You earn a health insurance policy via your job. Should a religiously-affiliated company desire, that policy need not include contraception coverage. Under President Obama's proposed mandate, your insurance company must offer you a free option to cover contraception (which can be free for reasons discussed in Part 1), but Notre Dame isn't forced to sully itself by paying for contraception.
Just like you're free to use your paycheck on whatever you want without endangering anyone's immortal soul, so too can you make changes to your own health insurance policy without damning anyone. If you and your insurance company decide to modify your plan by adding contraception coverage, it's no business of your employer, who is not involved in the transaction any more than they are involved in your pentagram purchase.

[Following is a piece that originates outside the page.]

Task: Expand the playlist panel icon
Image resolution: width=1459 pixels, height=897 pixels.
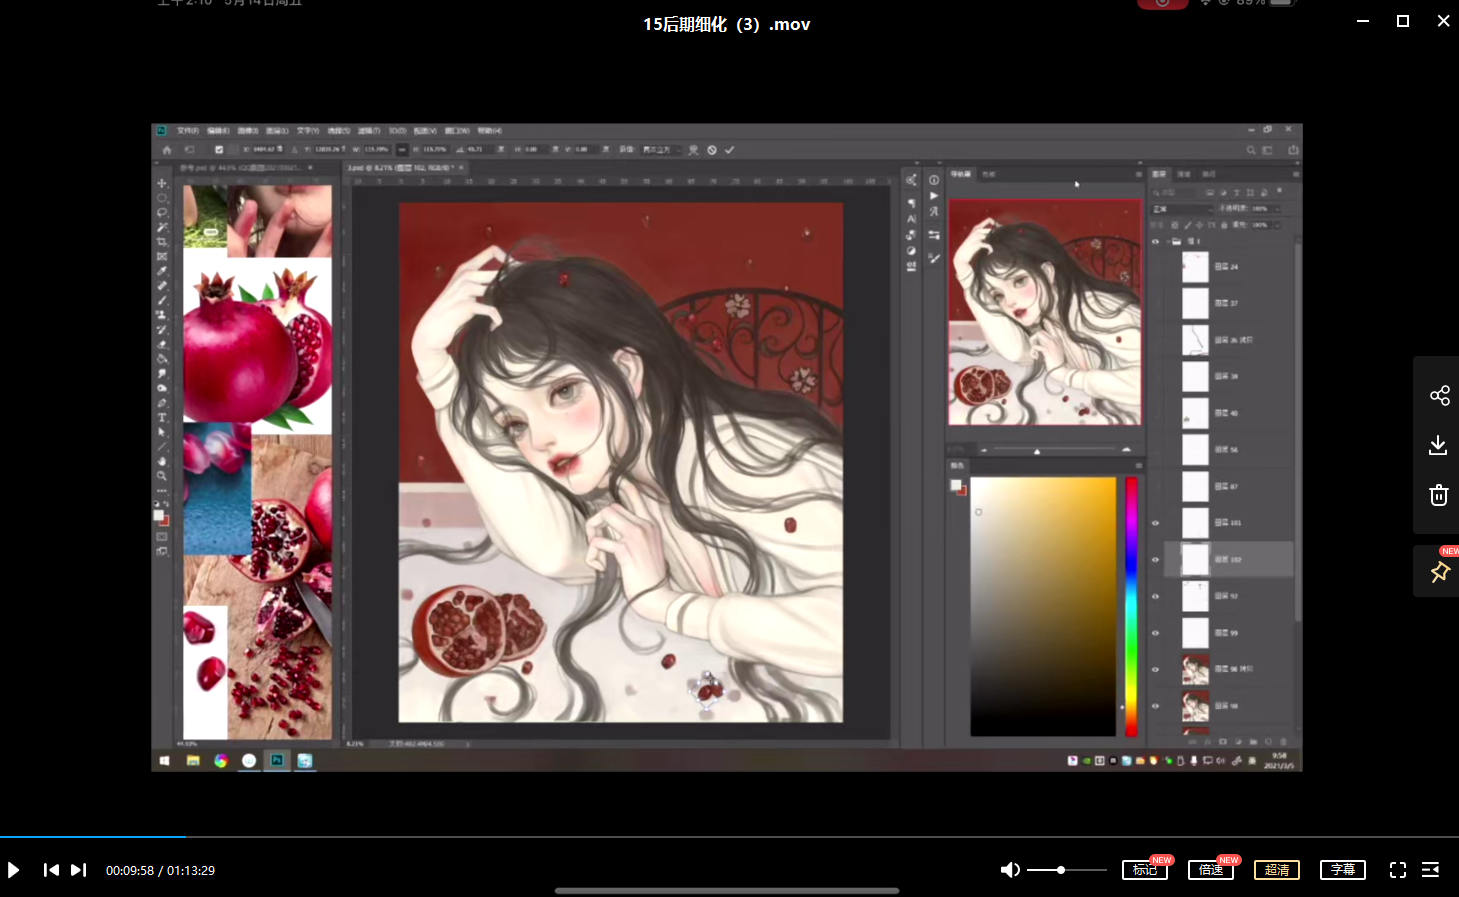Action: (x=1431, y=870)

One might point out that there are Catholic institutions which self-insure, as well as Catholic insurance companies. If you really wanted to be extra careful, you could tweak the proposed mandate by allowing these Catholic insurance companies to give their beneficiaries a voucher for the value of their girl-parts insurance (for pregnancy and such), which they could take to another insurer who would provide girl-part insurance which includes contraception. If some think that such accounting gimmicks might save their souls, I suppose we can accommodate them.
So no one's or religious freedom is endangered by Obama's proposal (or a similar proposal with only a very minor tweak on the accounting). Tomorrow we'll discuss that resistance to the proposal is really based in a desire to ban contraception altogether; that is, to ban you from spending your paycheck on contraception. Gotta give 'em credit for at least being internally consistent.